Why is Silesia so different? Why are its inhabitants by nature predestined for dialogue? How is this region of Central Europe narrated or erased by Polish, German, and Czech literature? Why was its capital – the postwar Wrocław – defined as the New York of the People’s Republic of Poland? These questions will be tackled by authors featured in “Herito” magazine, in its new issue dedicated to Silesia.
The narrative of Silesia is defined by multiplicity. It is an uneasy task to find a common denominator for regions as diverse as Lower and Upper Silesia, Cieszyn Silesia and Opole Silesia. However, this diversity of the region is more than merely a combination of its three dominating cultures: Polish, German, and Czech. Equally important contribution was made by two major Christian traditions: Catholic and Protestant. The great tragedies of the 20th century have left their mark on the region, turning it for many of its inhabitants into a land of exile, which took many years to adjust to.

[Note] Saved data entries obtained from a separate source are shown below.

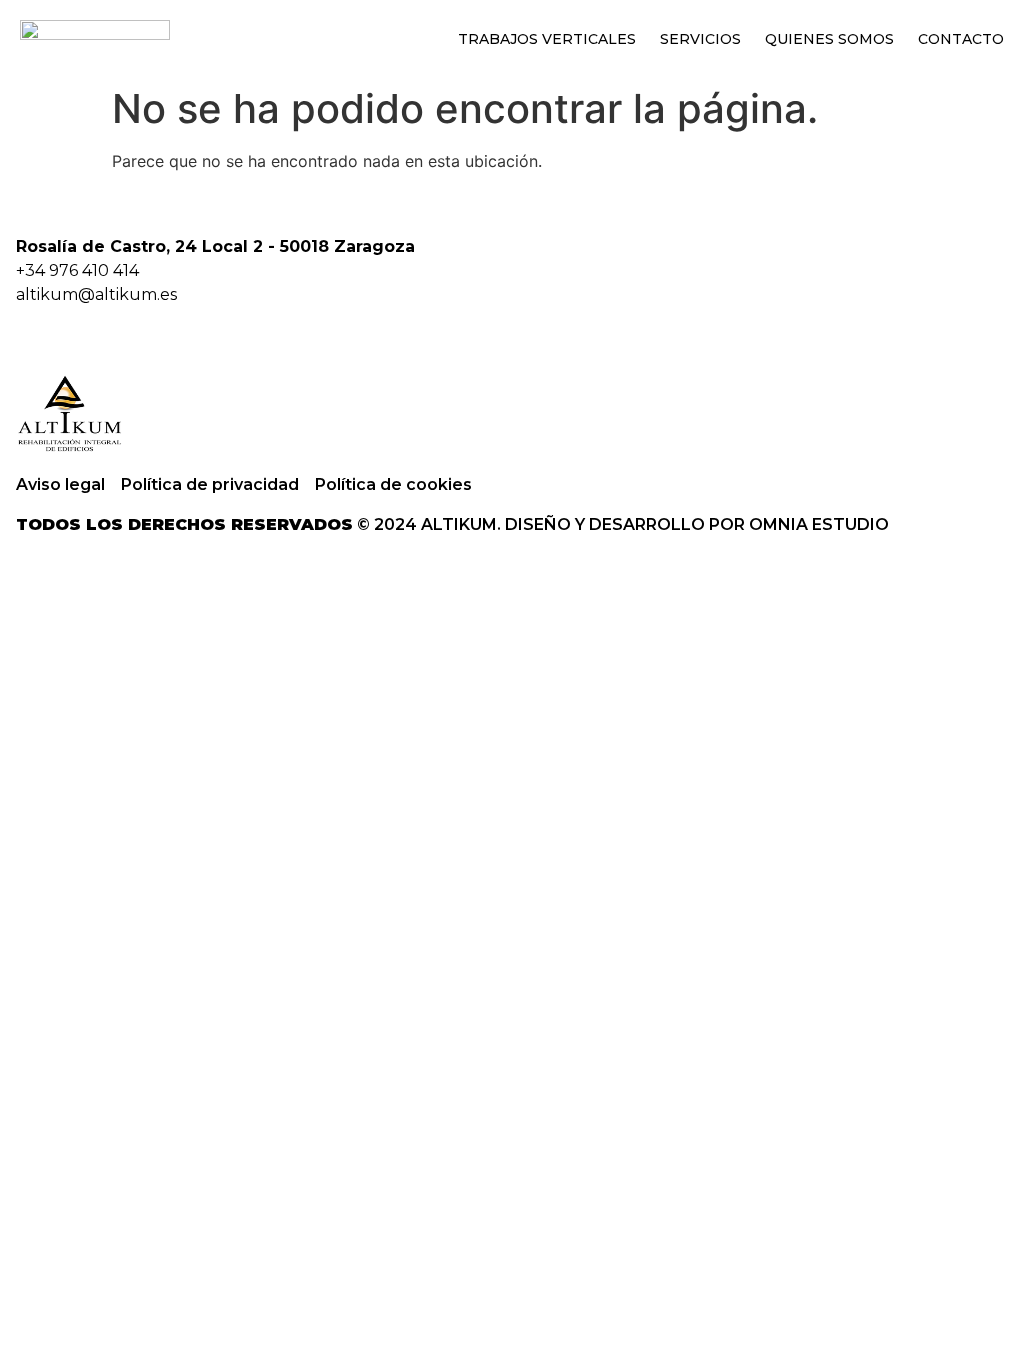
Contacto (961, 39)
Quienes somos (829, 39)
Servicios (700, 39)
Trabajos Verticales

In the recent issue of “Herito,” the Archbishop Alfons Nossol and Aleksandra Kunce attempt to explain the phenomenon of Silesianness. Łukasz Galusek portrays Upper Silesia’s adventure with modernity, while Elżbieta Rybicka and Joanna Helander discover Silesian herstories. Ewa Chojecka looks into the Pastors’ Well in Bielsko, while Wojciech Browarny and Marcin Wiatr create literary guides of the region. Zofia Reznik explains why Wrocław was the New York of the People’s Republic of Poland, while Maria Kobielska and Leszek Jodliński visit Silesian museums in Upper Silesia and Opava.